Friday, 1 June 2012

Does Absence make the Heart grow Fonder?

For those who have tuned into my blog site looking for daily inspiration and sadly found an empty apologies. I was in London all day yesterday in and out of meetings and had to catch up on sediting my second book in the "Temporal Detective Agency" series Trouble with Swords (name dropping advertiser that I am!). By the way it's definitely a series now, because there's two of them! Books that is!
So here I am, back at the blogging keyboard before I have to do some ironing (yes, I do the ironing) and make the tea. What shall we talk about?
Absence? Good idea!
If absence makes the heart grow fonder, what is about the absence that creates the fondness? I can accept that if you expect something to happen or a person to be in a particular place...but there's a big hole then the heart might skip a beat and you miss whatever / whoever should have been there, because they're not. Or maybe it's a feeling of being miffed.
It could also be down to the two types of memory. Short and long term. From experience (unfortunately) as we get older the short term memory seems to be less and less accurate, whereas we can remember what happened 25 years ago as clear a crystal. I can understand therefore why we might increase our fondness the more an absence transfers into our long-term memory. Equally the pain of  recent separation can be acute, but almost always moves from sorrow into a phase of remembering the good times. The longer the absence then the heart does become fonder.

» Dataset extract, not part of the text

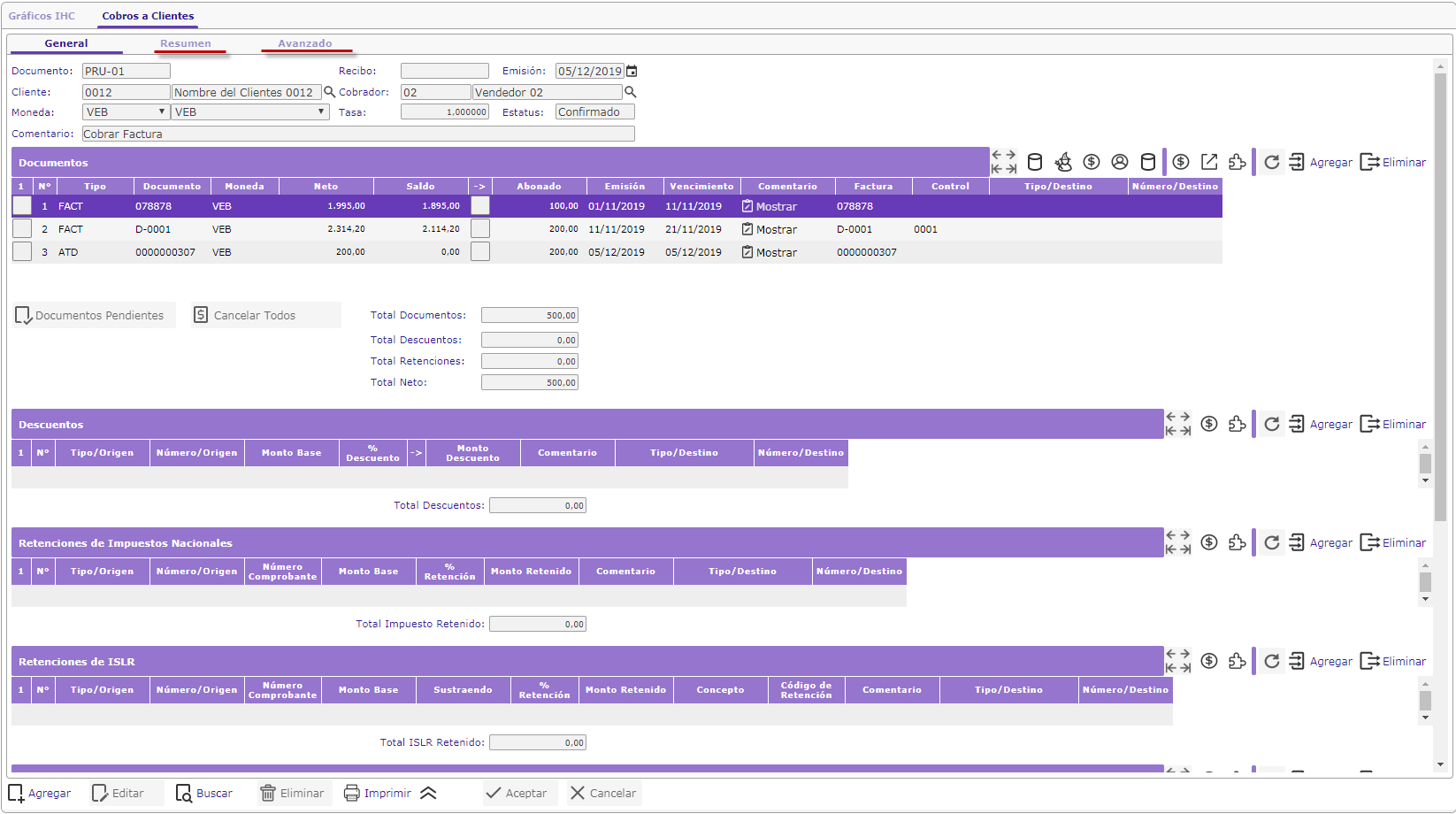
Task: Click the Documentos Pendientes button
Action: click(x=91, y=315)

It might explain why young people see potentially minor happenings as major catastrophies. They haven't yet lived enough years for bad events to have passed into the longer-term memory and be filtered, so everything is climactic.
A quick blog post, and again my apologies to those who logged in earlier. I will blog over the weekend as I dodge between street parties and visiting royals.
Have a great Jubilee Weekend holiday!